You see, I use CFLs, and they involve less hassle.  I rarely change them, and since they save me both time and money, these bulbs are the right choice for this guy!

One caution though… beware of cheap CFLs without warranty… Most of good brands come with 1 year replacement warranty and are available within 200 INR

CFLs come in many shapes and sizes. When purchasing CFLs, consult the seller for recommendations and consider the following:
• Choose the color temperature, if listed, that’s right for you; for example:
Approx. 2700K = Warm White (looks just like incandescent)
Approx. 5000K = Cool White (white/blue, often higher CRI)
• Choose the shape. CFLs are available in a variety of shapes to fit a range of lamps and lighting fixtures. See below on this page for the most popular CFL shapes.

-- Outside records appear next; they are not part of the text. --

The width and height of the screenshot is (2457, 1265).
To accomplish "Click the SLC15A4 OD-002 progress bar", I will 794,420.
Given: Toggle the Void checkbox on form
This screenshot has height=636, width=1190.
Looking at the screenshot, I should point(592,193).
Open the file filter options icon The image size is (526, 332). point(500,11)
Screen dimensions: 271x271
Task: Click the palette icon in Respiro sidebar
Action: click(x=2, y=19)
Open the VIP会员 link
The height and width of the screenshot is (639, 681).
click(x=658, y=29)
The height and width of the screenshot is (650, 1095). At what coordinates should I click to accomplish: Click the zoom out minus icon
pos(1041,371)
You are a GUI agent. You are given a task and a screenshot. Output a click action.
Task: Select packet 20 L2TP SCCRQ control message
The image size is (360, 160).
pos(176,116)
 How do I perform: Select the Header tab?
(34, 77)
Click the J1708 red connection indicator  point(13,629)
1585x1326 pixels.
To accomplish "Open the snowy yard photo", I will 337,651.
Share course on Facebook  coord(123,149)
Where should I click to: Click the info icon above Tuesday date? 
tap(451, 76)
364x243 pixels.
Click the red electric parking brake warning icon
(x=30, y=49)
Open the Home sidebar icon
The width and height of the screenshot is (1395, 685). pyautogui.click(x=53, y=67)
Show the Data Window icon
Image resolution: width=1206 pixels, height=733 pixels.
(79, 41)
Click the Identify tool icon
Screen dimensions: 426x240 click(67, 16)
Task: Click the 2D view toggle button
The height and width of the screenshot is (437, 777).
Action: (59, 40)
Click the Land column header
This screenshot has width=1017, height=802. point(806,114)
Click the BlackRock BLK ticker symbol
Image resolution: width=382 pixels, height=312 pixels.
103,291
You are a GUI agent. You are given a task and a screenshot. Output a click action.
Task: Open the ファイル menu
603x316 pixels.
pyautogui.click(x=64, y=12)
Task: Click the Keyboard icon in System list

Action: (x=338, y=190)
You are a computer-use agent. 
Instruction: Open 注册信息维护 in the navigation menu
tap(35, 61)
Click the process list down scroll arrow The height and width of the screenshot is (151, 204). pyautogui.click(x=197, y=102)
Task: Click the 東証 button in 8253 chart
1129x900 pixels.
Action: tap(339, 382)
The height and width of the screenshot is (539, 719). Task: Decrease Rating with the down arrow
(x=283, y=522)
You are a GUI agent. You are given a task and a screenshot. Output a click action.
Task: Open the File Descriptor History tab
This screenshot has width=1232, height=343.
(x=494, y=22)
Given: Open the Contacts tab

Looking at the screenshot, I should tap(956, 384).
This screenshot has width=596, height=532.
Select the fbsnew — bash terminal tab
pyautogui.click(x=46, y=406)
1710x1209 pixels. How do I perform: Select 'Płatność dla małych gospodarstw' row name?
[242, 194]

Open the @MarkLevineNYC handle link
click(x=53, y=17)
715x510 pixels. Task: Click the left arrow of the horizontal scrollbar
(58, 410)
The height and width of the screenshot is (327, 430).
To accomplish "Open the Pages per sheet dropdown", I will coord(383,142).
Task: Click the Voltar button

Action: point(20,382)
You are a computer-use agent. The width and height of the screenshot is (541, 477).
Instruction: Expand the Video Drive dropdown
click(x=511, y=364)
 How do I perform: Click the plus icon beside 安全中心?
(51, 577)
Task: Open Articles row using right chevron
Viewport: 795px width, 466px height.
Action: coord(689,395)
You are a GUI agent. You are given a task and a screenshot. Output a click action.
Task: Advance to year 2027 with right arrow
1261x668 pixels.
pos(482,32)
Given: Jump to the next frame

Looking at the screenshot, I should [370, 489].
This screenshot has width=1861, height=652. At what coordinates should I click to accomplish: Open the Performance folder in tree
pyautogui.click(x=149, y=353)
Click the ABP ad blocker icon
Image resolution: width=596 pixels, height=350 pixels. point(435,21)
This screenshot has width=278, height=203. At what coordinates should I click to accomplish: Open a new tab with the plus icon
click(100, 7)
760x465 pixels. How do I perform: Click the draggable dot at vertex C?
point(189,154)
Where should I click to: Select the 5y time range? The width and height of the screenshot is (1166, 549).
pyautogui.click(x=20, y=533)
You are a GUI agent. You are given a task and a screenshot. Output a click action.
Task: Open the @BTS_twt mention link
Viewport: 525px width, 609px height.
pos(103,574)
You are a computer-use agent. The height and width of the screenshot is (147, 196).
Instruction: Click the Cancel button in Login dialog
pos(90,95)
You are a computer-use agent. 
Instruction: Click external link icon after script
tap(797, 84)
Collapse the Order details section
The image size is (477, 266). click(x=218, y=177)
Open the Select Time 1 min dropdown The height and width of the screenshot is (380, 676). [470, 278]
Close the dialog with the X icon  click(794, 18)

• Match lumens to the incandescent being replaced. Lumens indicate the amount of light being generated. (Watts is a measure of energy use, not light strength.) To compare lumens and watts see chart below:

.Incandescent Watts….CFL Watt range… . . … .. Lumen Range
8 – 10
13 – 18
18 – 22
23 – 28
34 – 42

Although CFLs are an excellent source of energy-efficient lighting, they are not always the best choice for all lighting applications. Here are a few limitations to consider:

* On/Off cycling: CFLs are sensitive to frequent on/off cycling. Their rated lifetimes of 10,000 hours are reduced in applications where the light is switched on and off very often. Closets and other places where lights are needed for brief illumination should use incandescent or LED bulbs.
* Dimmers: Dimmable CFLs are available for lights using a dimmer switch, but check the package; not all CFLs can be used on dimmer switches. Using a regular CFL with a dimmer can shorten the bulb life span.
* Timers: Most CFLs can be used with a timer, however some timers have parts which are incompatible with CFLs; to check your timer, consult the timer package or manufacturer. Using an incompatible timer can shorten the life of a CFL bulb.
* Outdoors: CFLs can be used outdoors, but should be covered or shaded from the elements. Low temperatures may reduce light levels – check the package label to see if the bulb is suited for outdoor use.
* Retail lighting: CFLs are not spot lights. Retail store display lighting usually requires narrow focus beams for stronger spot lighting. CFLs are better for area lighting.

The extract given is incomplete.